What the task asks
Please return the data word for word and leave out any picture it contains.

Material for this exercise
=== Section Start ===

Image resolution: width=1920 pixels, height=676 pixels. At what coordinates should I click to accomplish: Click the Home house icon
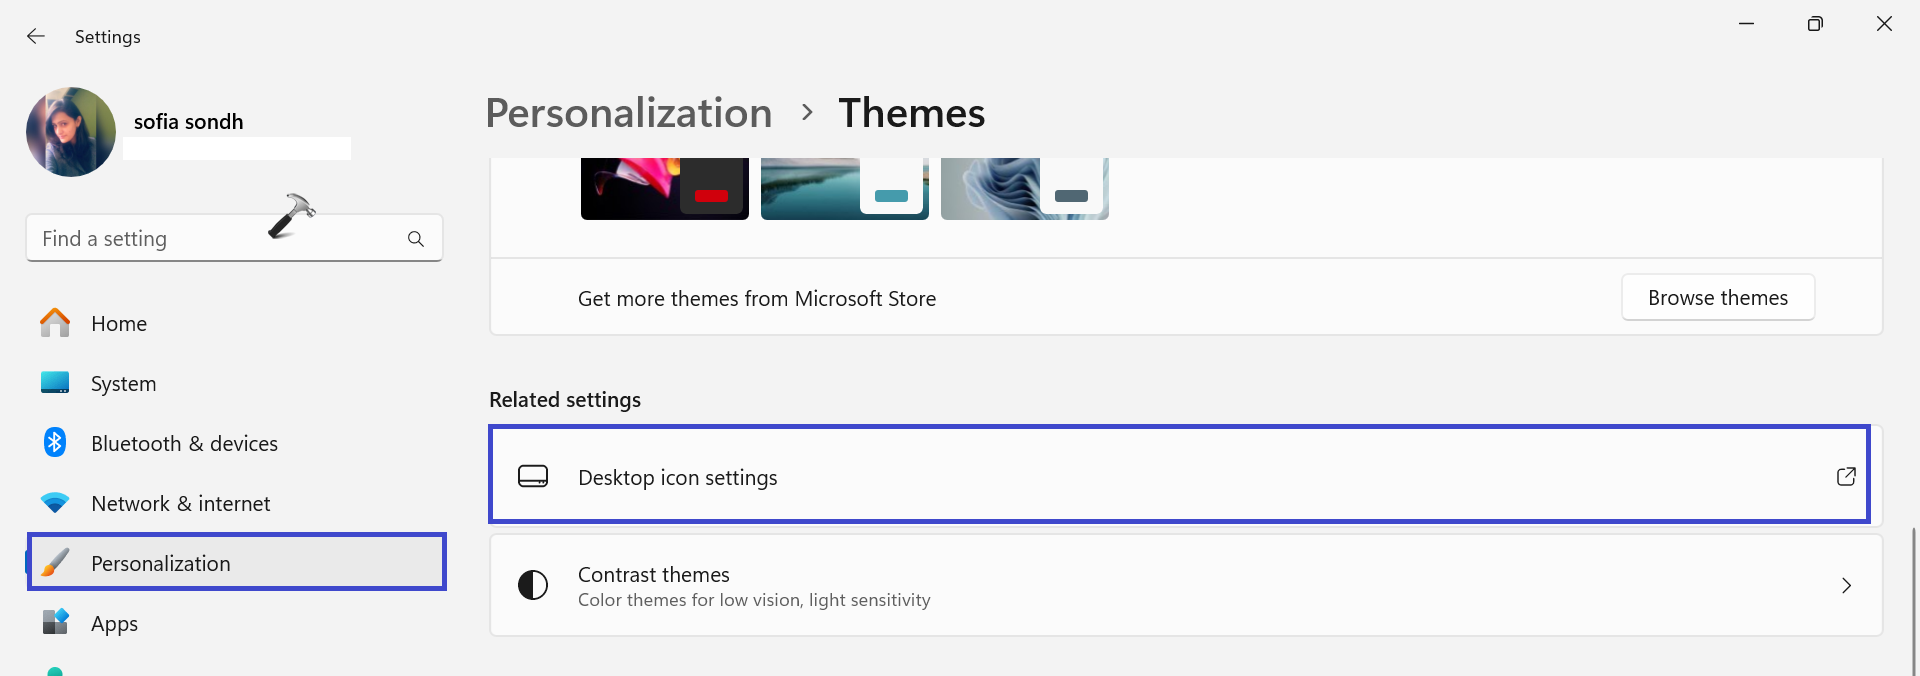pos(55,323)
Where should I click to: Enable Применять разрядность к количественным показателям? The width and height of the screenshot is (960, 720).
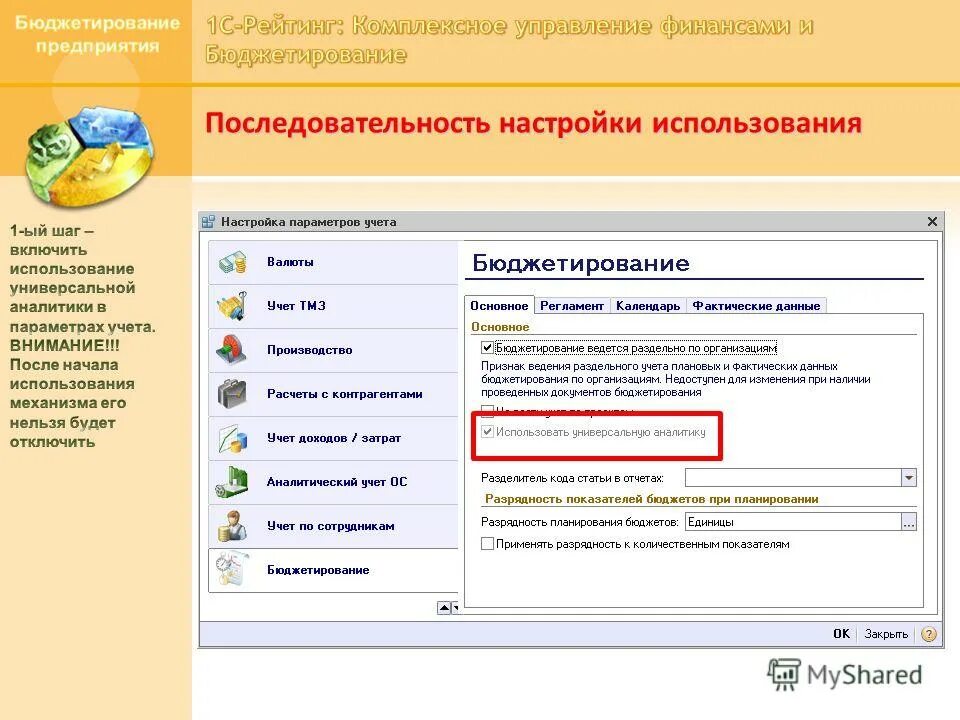pos(487,544)
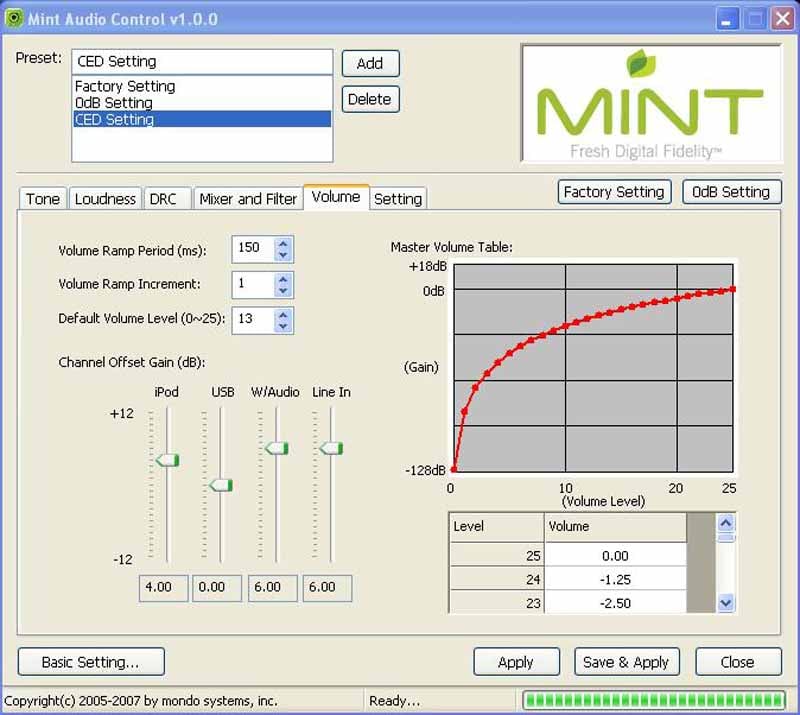
Task: Open the Loudness tab
Action: coord(105,199)
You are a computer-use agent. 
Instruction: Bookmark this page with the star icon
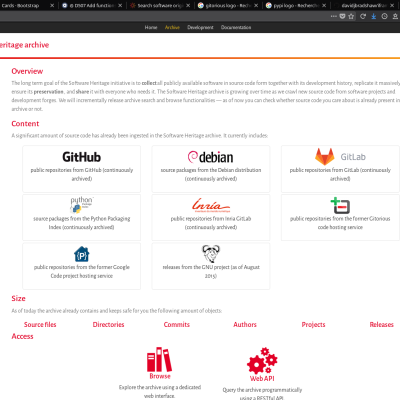(x=351, y=16)
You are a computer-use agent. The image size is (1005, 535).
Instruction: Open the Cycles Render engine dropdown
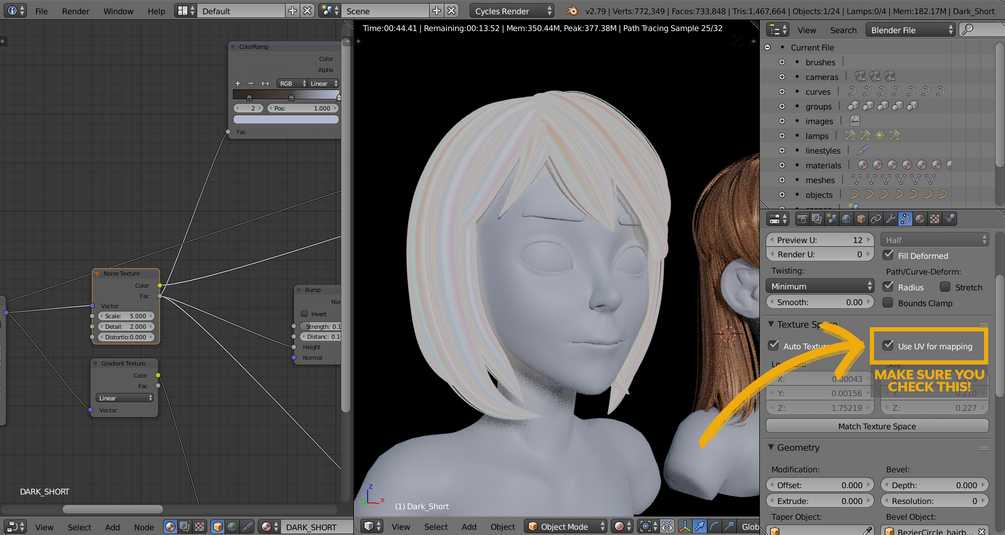tap(512, 11)
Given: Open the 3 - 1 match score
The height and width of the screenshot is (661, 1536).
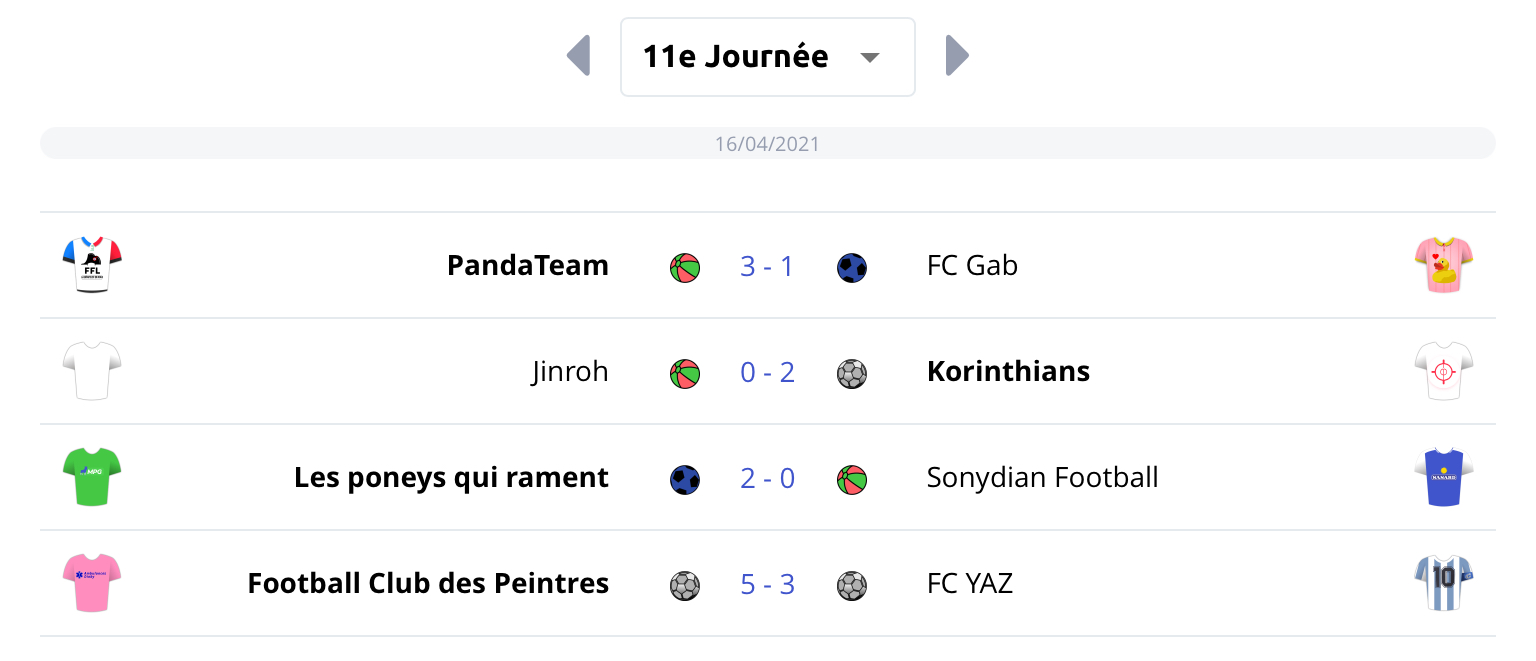Looking at the screenshot, I should pos(768,266).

=== Section End ===

Result of this exercise
Image resolution: width=1920 pixels, height=676 pixels. At what coordinates should I click to accomplish: Click the Home house icon
pos(55,323)
Where should I click to: Enable Применять разрядность к количественным показателям? The width and height of the screenshot is (960, 720).
pos(487,544)
Task: Open the Loudness tab
Action: coord(105,199)
You are a computer-use agent. 
Instruction: Bookmark this page with the star icon
(x=351, y=16)
You are a computer-use agent. The image size is (1005, 535).
Instruction: Open the Cycles Render engine dropdown
tap(512, 11)
Given: Open the 3 - 1 match score
The height and width of the screenshot is (661, 1536).
Looking at the screenshot, I should pos(768,266).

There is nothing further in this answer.